Work instruction —
Transcribe the lines below exactly, beginning with the line that holds "You are a computer-use" and ending with the final line, both included. Pictures are to be left out.

Excerpts from a dataset:
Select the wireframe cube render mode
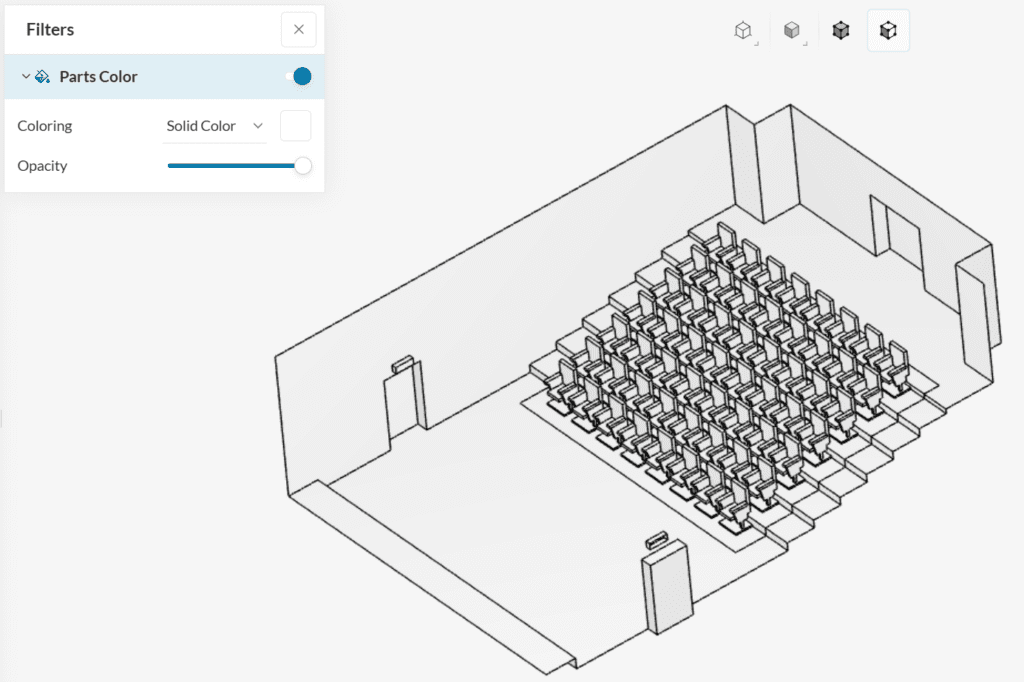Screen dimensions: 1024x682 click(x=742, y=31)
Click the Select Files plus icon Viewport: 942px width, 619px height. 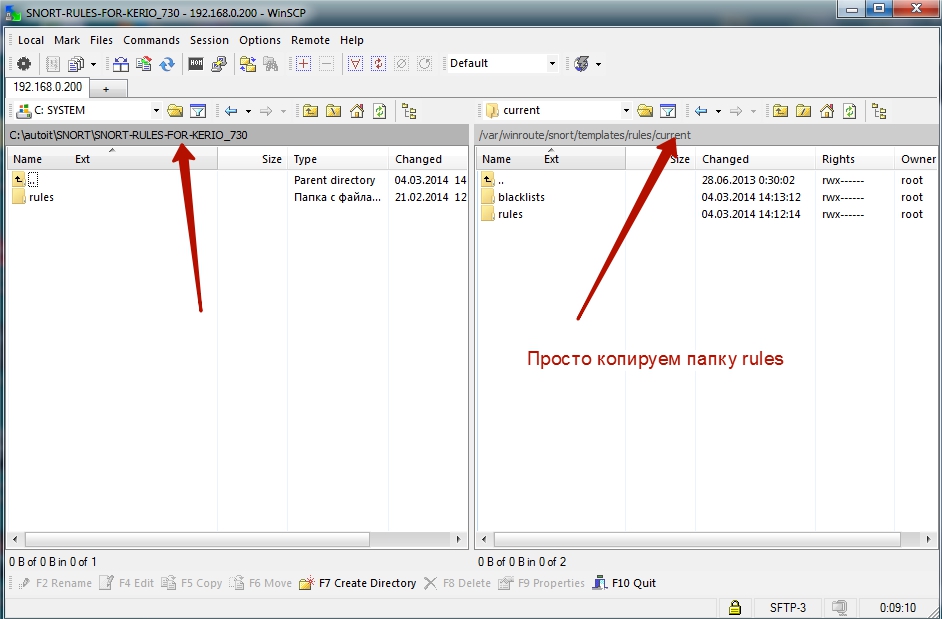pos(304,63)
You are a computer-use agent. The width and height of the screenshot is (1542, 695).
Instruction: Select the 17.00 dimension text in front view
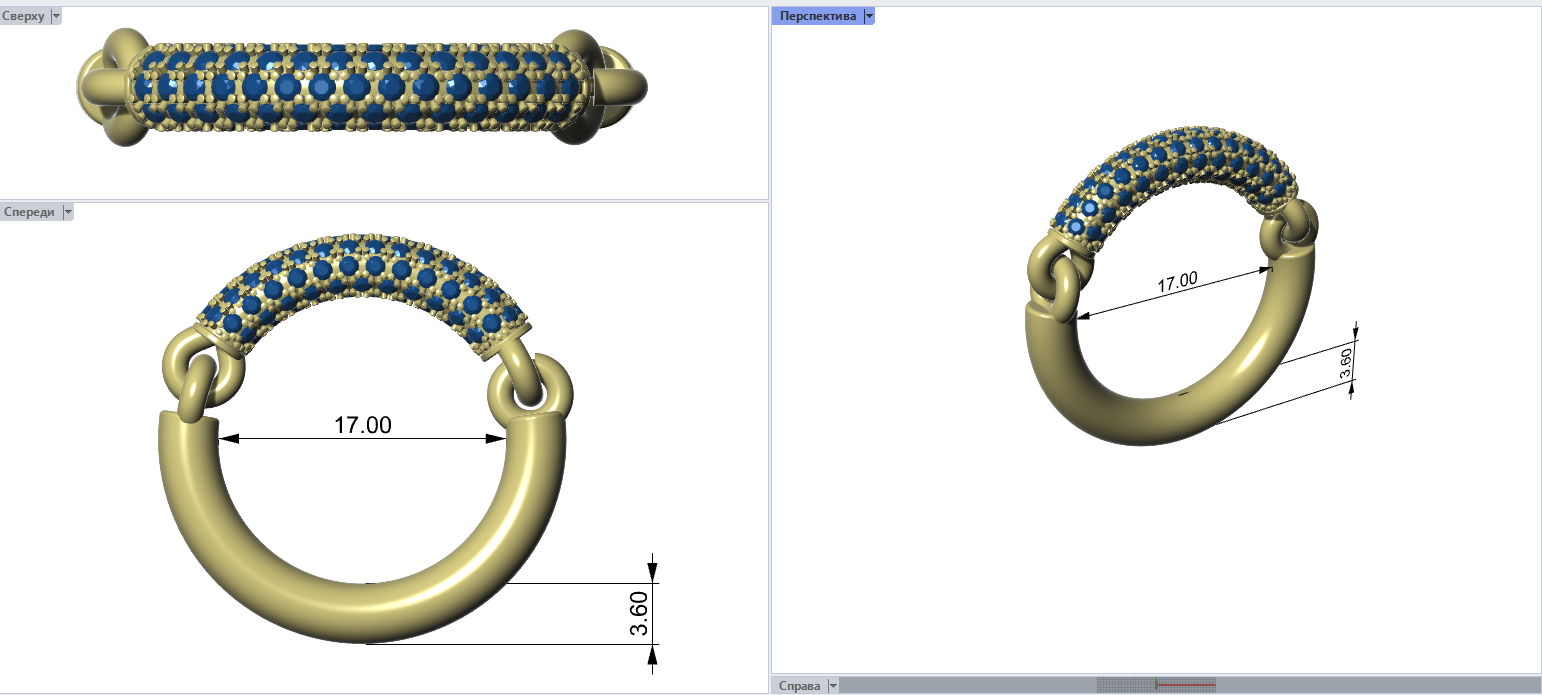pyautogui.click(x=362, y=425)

Task answer —
You are a computer-use agent. The width and height of the screenshot is (1542, 695).
Instruction: Select the 17.00 dimension text in front view
pyautogui.click(x=362, y=425)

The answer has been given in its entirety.